В это время каждый год — вот уже пятнадцать лет подряд — проходили традиционные встречи рыболовов-любителей, проводивших вместе две недели отпуска; они съезжались со всей страны и привозили с собой свои лодки и катера, так что к вечеру у причала скапливалось множество ярких судов самой различной формы и размера.
Приезжали главным образом пенсионеры, как еще довольно крепкие, так и совсем дряхлые; они ловили рыбу неторопливо, спокойно, зная, что время у них есть, кое-кто ровно в двенадцать часов пил джин с тоником прямо в лодке, а потом все рыболовы как по команде, за исключением одного-двух самых заядлых, возвращались в гостиницу к ленчу. Затем они отдыхали и снова выходили в море часа в четыре, после чая, сознавая, что заслужили эту полуденную сиесту тяжким трудом, ибо, во-первых, считали делом чести вставать с рассветом, а во-вторых, потому что к вечеру наступало самое лучшее время для рыбной ловли.
Едва добравшись до бара, Джеймс и Адель уже знали, кто из рыболовов в этом году устраивал вечеринку, каков был у каждого улов и так далее. В том числе они узнали у Барри и о том, что завтра должны были состояться соревнования по ловле горбылей-холо. Это мероприятие спонсировала крупная рыботорговая и пищевая компания, которая выделяла денежные призы и устраивала танцы с угощением на территории гостиницы. Соревнования начинались в пять утра и заканчивались после взвешивания улова в пять вечера. На автостоянке уже собралось множество машин с прицепами, а у муниципальной пристани толпились моторные лодки и катера, своими размерами напоминавшие, что призы за победу в соревновании будут разные: один — за самую большую рыбу, пойманную в море, другой — за рыбу, пойманную в эстуарии.
— Ну, значит, снова всех рифовых рыб распугают, — заметил Джеймс.
— А горбылей? — спросила Адель, задумчиво глядя на простор эстуария.
— Ну, насчет горбылей особо беспокоиться нечего, — сказал Джеймс. — Они-то в море уйдут, вроде тех летучих мышей из сказки, которые изловчились даже из ада спастись. Стоит этим рыболовам свои моторы завести, как горбыли отсюда исчезнут. По крайней мере, взрослые.

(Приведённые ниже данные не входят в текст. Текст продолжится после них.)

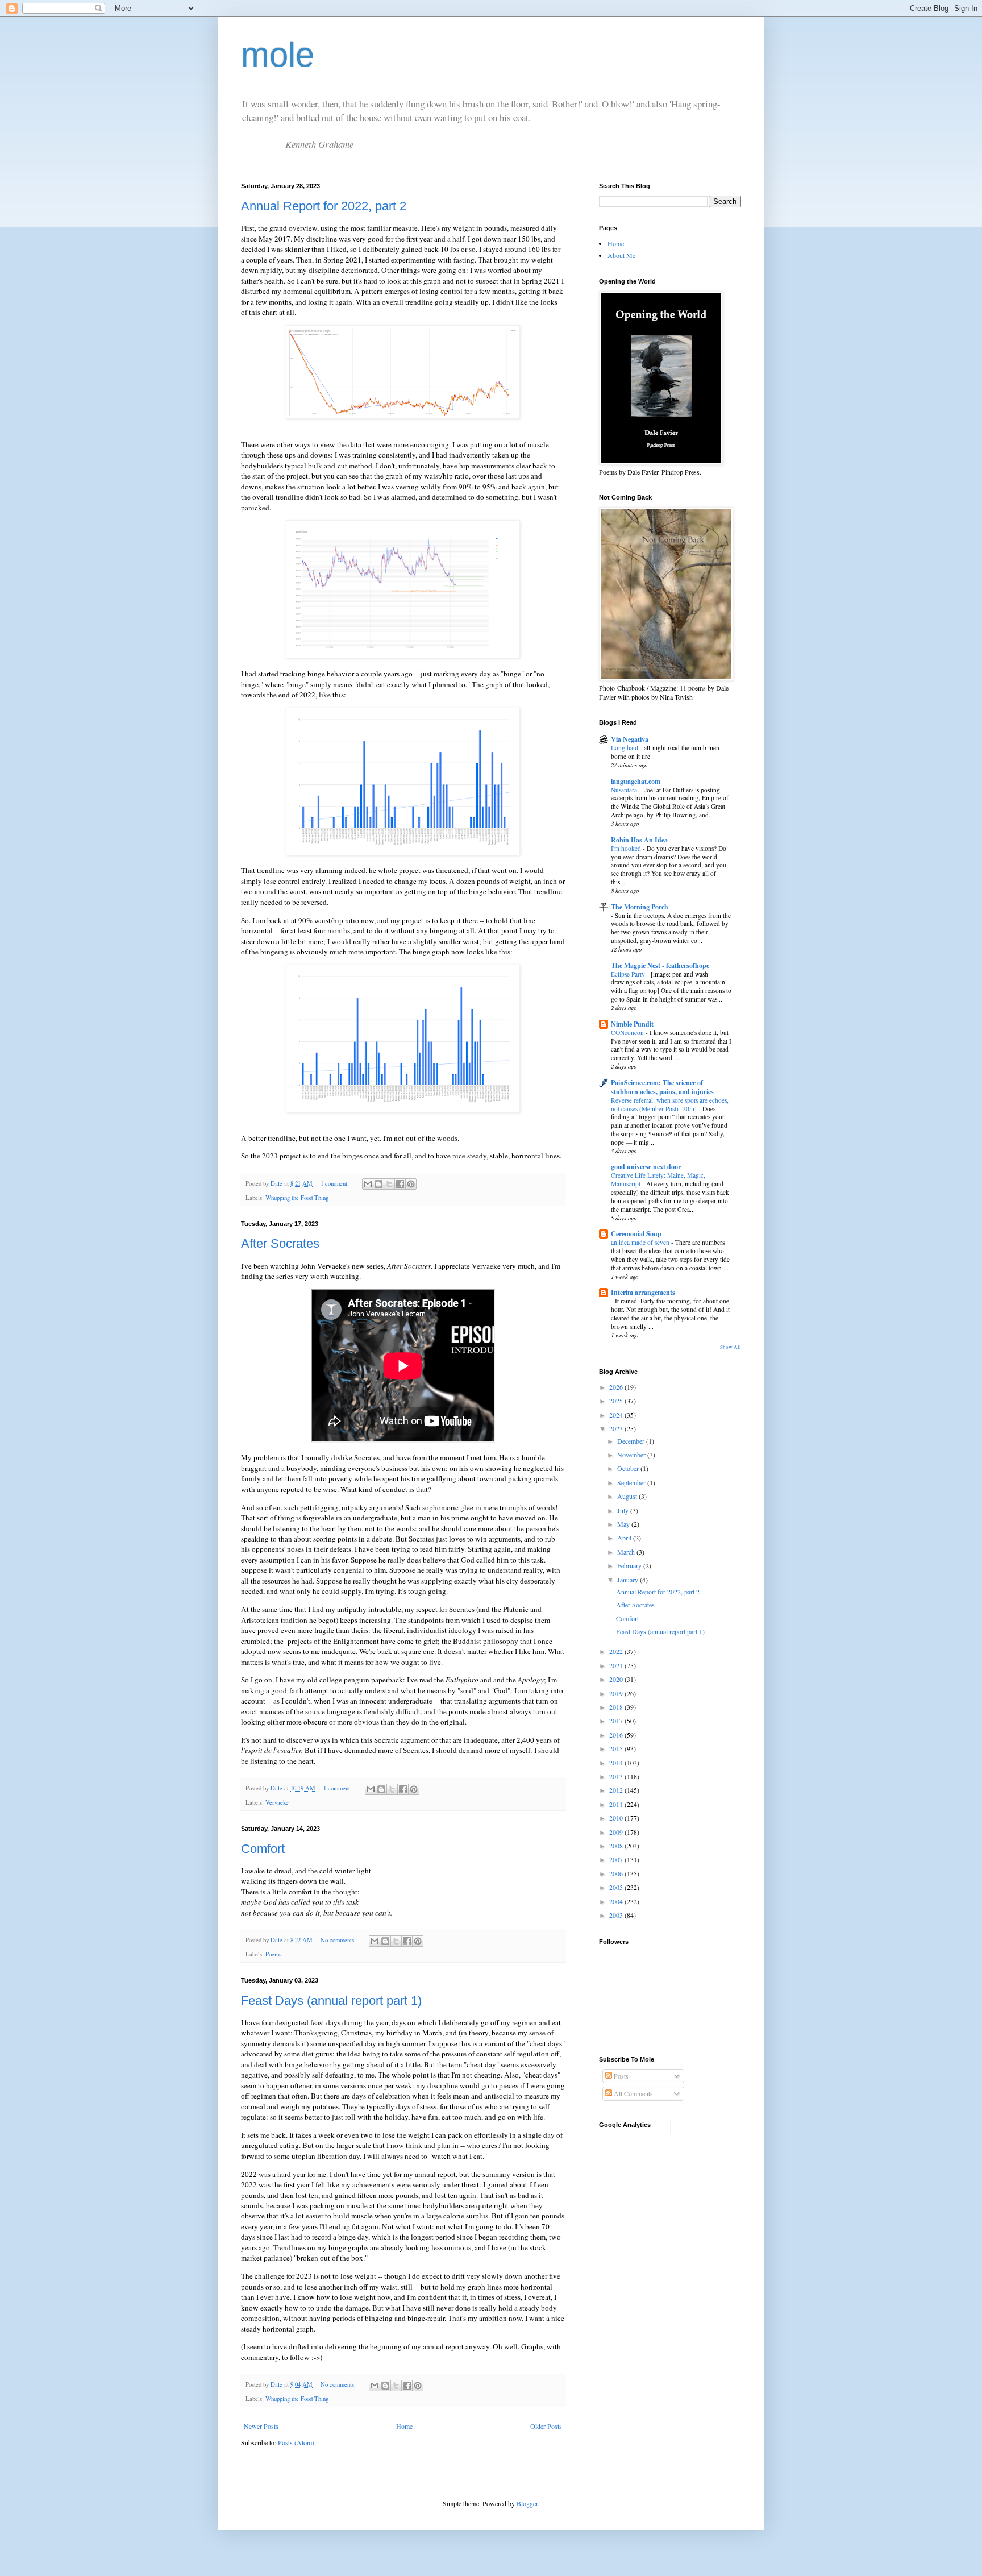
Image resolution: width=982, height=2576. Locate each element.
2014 (617, 1762)
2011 (617, 1804)
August (628, 1496)
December (631, 1440)
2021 (617, 1665)
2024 (617, 1414)
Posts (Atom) (296, 2442)
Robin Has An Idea (639, 840)
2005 (617, 1887)
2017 (617, 1720)
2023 (617, 1428)
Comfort (263, 1849)
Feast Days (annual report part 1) (331, 2000)
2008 (617, 1845)
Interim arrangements (643, 1292)
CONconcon (628, 1032)
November (632, 1454)
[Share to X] (389, 1184)
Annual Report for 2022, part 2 (323, 206)
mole (277, 55)
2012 (617, 1789)
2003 (617, 1914)
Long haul (625, 747)
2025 (617, 1400)
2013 (617, 1776)
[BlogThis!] (378, 1184)
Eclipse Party (629, 974)
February (630, 1565)
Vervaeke (277, 1802)
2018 (617, 1706)
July (623, 1510)
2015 (617, 1748)
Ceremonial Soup (636, 1234)
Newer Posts (261, 2425)
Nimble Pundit (632, 1024)
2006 (617, 1873)
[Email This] (367, 1184)
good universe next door (646, 1166)
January (628, 1579)
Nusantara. (625, 790)
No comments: (339, 1940)
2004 (617, 1901)
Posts (620, 2075)
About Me (621, 255)
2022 (617, 1651)
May (624, 1523)
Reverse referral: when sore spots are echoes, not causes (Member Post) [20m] (670, 1104)
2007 (617, 1859)
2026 (617, 1386)
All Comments (632, 2093)
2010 (617, 1817)
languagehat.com (635, 781)
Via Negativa (629, 739)
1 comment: (336, 1183)
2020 (617, 1679)
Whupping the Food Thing (296, 1198)
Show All (730, 1347)
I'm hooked (627, 848)
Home (404, 2425)
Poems (273, 1954)
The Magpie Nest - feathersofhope (660, 965)
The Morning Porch (639, 907)
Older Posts (546, 2425)
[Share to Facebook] (400, 1184)
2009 (617, 1832)
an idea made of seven (641, 1242)
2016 (617, 1734)
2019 (617, 1693)
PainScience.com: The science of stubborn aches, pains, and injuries (662, 1087)
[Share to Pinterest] (411, 1184)
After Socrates (280, 1243)
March (626, 1551)
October (628, 1468)
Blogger (527, 2503)
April (625, 1537)
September (632, 1482)
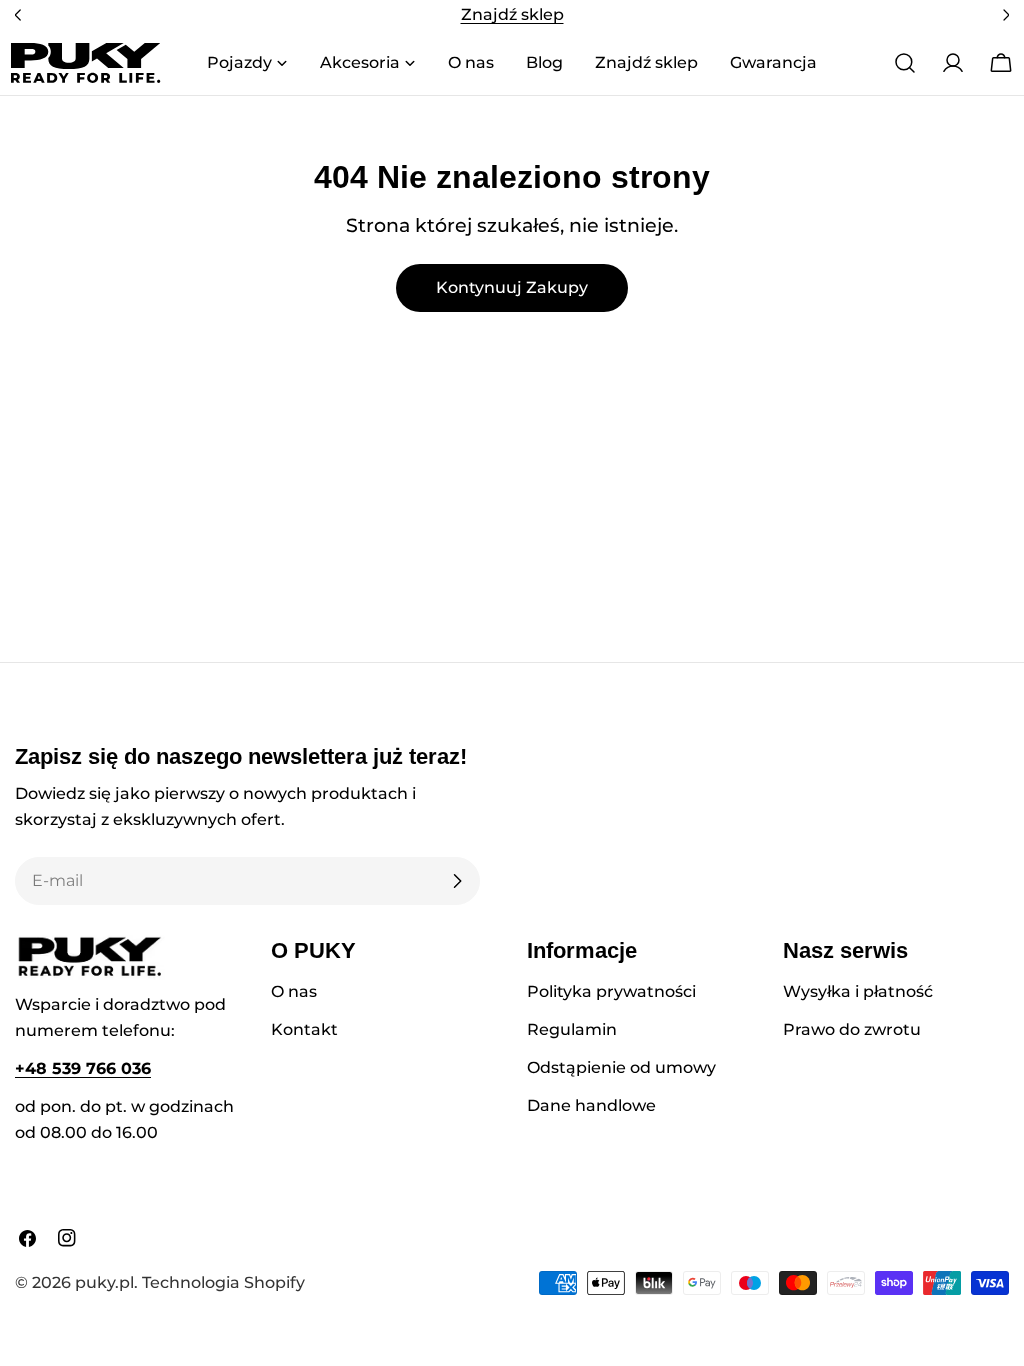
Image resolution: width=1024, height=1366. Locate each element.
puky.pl (104, 1282)
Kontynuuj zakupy (512, 287)
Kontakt (304, 1029)
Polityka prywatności (611, 991)
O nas (294, 991)
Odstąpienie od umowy (621, 1067)
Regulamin (572, 1029)
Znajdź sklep (512, 14)
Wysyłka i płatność (858, 991)
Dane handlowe (591, 1105)
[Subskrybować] (457, 881)
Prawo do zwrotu (852, 1029)
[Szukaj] (905, 63)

Юго-западный ветер теребил воду в эстуарии, гнал невысокие волны с кремовыми гребешками. В баре становилось шумно. Большая компания рыболовов уселась за составленные в ряд столы под окном. Адель и Джеймс, сидевшие рядом, невольно оказались вовлечены в общий разговор. Рядом с ними сидели пожилые муж и жена, владельцы весьма дорогого катера с командой из двух юнцов из Плеттенберхбая, которых Адель хорошо знала. Супруги вообще-то жили в Англии, однако каждый год в январе — феврале приезжали в Книсну, где у них был свой дом на берегу моря.
— Развлечения миллионеров, — шепнула Адель.
Херберт Ратерфорд был важной шишкой в мире ценных бумаг, а из его рассказов о рыбной ловле — по вполне понятному негласному закону, единственной серьезной теме среди теперешних обитателей гостиницы — Джеймс и Адель поняли, что Ратерфорд с женой ловили рыбу во всех уголках земного шара: лососей в Канаде, форель в Новой Зеландии и так далее.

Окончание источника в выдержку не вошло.